Até hoje a morfina é a base comparativa para a produção de novas drogas que controlem a dor com eficácia. Medicamentos que substituam a droga, com o mesmo efeito terapêutico, já estão sendo testados. Segundo Delgado, a metadona mostra-se eficaz principalmente em dores neuropáticas. Seu custo também é acessível. Para ele, a grande desvantagem desta droga é a grande variabilidade individual com relação à dosagem. “É necessário iniciar o tratamento com doses baixas e aumentá-las aos poucos. Sendo assim, o paciente sentirá dor até que a dosagem atingida seja satisfatória para amenizá-la”, disse o médico.

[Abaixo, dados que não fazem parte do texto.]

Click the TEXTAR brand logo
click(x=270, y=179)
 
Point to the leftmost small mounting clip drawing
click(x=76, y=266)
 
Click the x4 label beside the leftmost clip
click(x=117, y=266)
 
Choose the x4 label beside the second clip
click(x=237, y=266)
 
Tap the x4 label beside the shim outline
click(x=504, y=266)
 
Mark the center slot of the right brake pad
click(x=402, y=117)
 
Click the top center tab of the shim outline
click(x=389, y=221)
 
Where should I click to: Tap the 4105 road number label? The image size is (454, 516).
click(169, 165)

Para Delgado, a droga que parece mais promissora no controle da dor crônica no paciente oncológico é o fentanil transmucoso oral. “A droga é administrada ao paciente sob a forma de pirulitos. Seu efeito terapêutico é equivalente aquele produzido pela morfina e a sua ação se inicia de 15 a 45 minutos após o uso. O medicamento já está sendo vendido na Europa, mas os altos custos não devem permitir o uso em larga escala no Brasil”, lamentou.

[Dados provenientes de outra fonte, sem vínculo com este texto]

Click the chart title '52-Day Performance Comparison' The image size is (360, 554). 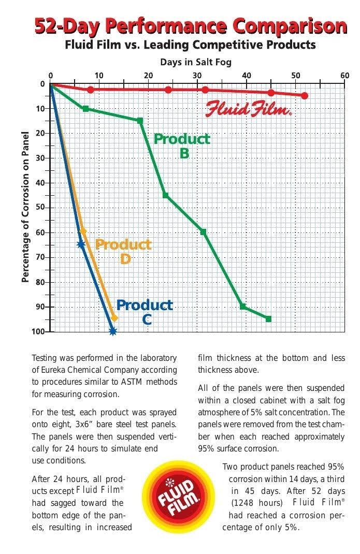coord(190,25)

Delgado defende, ainda, que a melhora na qualidade de vida do paciente oncológico também depende de técnicas não farmacológicas. Entre as principais, citadas por ele, estão a redução na necessidade de analgesia, melhora na função do órgão afetado pelo tumor e melhora das síndromes depressivas e ansiosas. “O uso de calor e frio está entre as principais técnicas empregadas até hoje, mas a acunpuntura médica, realizada por profissionais especializados, vem mostrando excelentes resultados”, afirmou o médico. De acordo com análise realizada pelo M. D. Anderson Câncer Center, no Texas, profissionais envolvidos com o tratamento da dor crônica no paciente com câncer estão próximos ao objetivo ótimo. Segundo o médico, “o estudo mostrou que estamos melhorando a função física, emocional e ocupacional do paciente. Fisioterapia, psicoterapia e acupuntura estão sendo cada vez mais indicadas. Como resultado temos a redução da dor crônica, melhora no estado mental e menor necessidade do uso de opióides”.